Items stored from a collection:
▽

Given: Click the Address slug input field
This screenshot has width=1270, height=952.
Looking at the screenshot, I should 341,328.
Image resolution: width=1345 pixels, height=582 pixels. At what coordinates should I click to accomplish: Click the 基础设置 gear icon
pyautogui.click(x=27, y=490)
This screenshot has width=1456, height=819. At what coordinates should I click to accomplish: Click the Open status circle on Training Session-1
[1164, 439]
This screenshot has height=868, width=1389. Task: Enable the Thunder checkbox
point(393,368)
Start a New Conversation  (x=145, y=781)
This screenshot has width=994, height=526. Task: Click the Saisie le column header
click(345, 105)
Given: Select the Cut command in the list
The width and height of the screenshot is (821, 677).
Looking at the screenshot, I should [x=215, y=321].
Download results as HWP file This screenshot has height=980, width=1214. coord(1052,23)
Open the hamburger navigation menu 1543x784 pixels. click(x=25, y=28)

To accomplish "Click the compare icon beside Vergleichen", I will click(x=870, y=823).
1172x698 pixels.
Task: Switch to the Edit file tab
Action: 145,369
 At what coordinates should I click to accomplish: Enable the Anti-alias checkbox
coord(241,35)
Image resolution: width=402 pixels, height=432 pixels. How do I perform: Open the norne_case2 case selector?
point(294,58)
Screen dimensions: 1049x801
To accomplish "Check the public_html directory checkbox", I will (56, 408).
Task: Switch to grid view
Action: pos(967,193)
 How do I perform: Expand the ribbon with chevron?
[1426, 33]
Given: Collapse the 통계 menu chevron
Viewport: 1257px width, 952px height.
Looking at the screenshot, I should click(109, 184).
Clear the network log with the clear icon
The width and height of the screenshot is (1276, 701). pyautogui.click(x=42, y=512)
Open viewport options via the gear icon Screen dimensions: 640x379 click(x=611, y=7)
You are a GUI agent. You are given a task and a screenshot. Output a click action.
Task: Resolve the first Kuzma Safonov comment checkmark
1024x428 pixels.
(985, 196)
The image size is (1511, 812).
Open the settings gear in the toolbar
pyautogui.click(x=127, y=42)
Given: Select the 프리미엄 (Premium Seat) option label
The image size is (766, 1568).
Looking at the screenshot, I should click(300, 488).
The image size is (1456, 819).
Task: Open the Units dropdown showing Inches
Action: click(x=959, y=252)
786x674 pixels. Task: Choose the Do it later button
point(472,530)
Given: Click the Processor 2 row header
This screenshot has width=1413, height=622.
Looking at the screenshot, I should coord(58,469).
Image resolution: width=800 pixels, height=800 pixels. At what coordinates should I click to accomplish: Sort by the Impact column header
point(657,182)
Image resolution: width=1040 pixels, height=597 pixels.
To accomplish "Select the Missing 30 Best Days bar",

△

> **Task description**
Render every line of the records above as a Markdown table with two columns: n for the row number and Line for the text of the line. Omit blank lines.

> **Worked solution**
| n | Line |
|---|---|
| 1 | Given: Click the Address slug input field |
| 2 | This screenshot has width=1270, height=952. |
| 3 | Looking at the screenshot, I should 341,328. |
| 4 | Image resolution: width=1345 pixels, height=582 pixels. At what coordinates should I click to accomplish: Click the 基础设置 gear icon |
| 5 | pyautogui.click(x=27, y=490) |
| 6 | This screenshot has width=1456, height=819. At what coordinates should I click to accomplish: Click the Open status circle on Training Session-1 |
| 7 | [1164, 439] |
| 8 | This screenshot has height=868, width=1389. Task: Enable the Thunder checkbox |
| 9 | point(393,368) |
| 10 | Start a New Conversation  (x=145, y=781) |
| 11 | This screenshot has width=994, height=526. Task: Click the Saisie le column header |
| 12 | click(345, 105) |
| 13 | Given: Select the Cut command in the list |
| 14 | The width and height of the screenshot is (821, 677). |
| 15 | Looking at the screenshot, I should [x=215, y=321]. |
| 16 | Download results as HWP file This screenshot has height=980, width=1214. coord(1052,23) |
| 17 | Open the hamburger navigation menu 1543x784 pixels. click(x=25, y=28) |
| 18 | To accomplish "Click the compare icon beside Vergleichen", I will click(x=870, y=823). |
| 19 | 1172x698 pixels. |
| 20 | Task: Switch to the Edit file tab |
| 21 | Action: 145,369 |
| 22 |  At what coordinates should I click to accomplish: Enable the Anti-alias checkbox |
| 23 | coord(241,35) |
| 24 | Image resolution: width=402 pixels, height=432 pixels. How do I perform: Open the norne_case2 case selector? |
| 25 | point(294,58) |
| 26 | Screen dimensions: 1049x801 |
| 27 | To accomplish "Check the public_html directory checkbox", I will (56, 408). |
| 28 | Task: Switch to grid view |
| 29 | Action: pos(967,193) |
| 30 |  How do I perform: Expand the ribbon with chevron? |
| 31 | [1426, 33] |
| 32 | Given: Collapse the 통계 menu chevron |
| 33 | Viewport: 1257px width, 952px height. |
| 34 | Looking at the screenshot, I should click(109, 184). |
| 35 | Clear the network log with the clear icon |
| 36 | The width and height of the screenshot is (1276, 701). pyautogui.click(x=42, y=512) |
| 37 | Open viewport options via the gear icon Screen dimensions: 640x379 click(x=611, y=7) |
| 38 | You are a GUI agent. You are given a task and a screenshot. Output a click action. |
| 39 | Task: Resolve the first Kuzma Safonov comment checkmark |
| 40 | 1024x428 pixels. |
| 41 | (985, 196) |
| 42 | The image size is (1511, 812). |
| 43 | Open the settings gear in the toolbar |
| 44 | pyautogui.click(x=127, y=42) |
| 45 | Given: Select the 프리미엄 (Premium Seat) option label |
| 46 | The image size is (766, 1568). |
| 47 | Looking at the screenshot, I should click(300, 488). |
| 48 | The image size is (1456, 819). |
| 49 | Task: Open the Units dropdown showing Inches |
| 50 | Action: click(x=959, y=252) |
| 51 | 786x674 pixels. Task: Choose the Do it later button |
| 52 | point(472,530) |
| 53 | Given: Click the Processor 2 row header |
| 54 | This screenshot has width=1413, height=622. |
| 55 | Looking at the screenshot, I should coord(58,469). |
| 56 | Image resolution: width=800 pixels, height=800 pixels. At what coordinates should I click to accomplish: Sort by the Impact column header |
| 57 | point(657,182) |
| 58 | Image resolution: width=1040 pixels, height=597 pixels. |
| 59 | To accomplish "Select the Missing 30 Best Days bar", |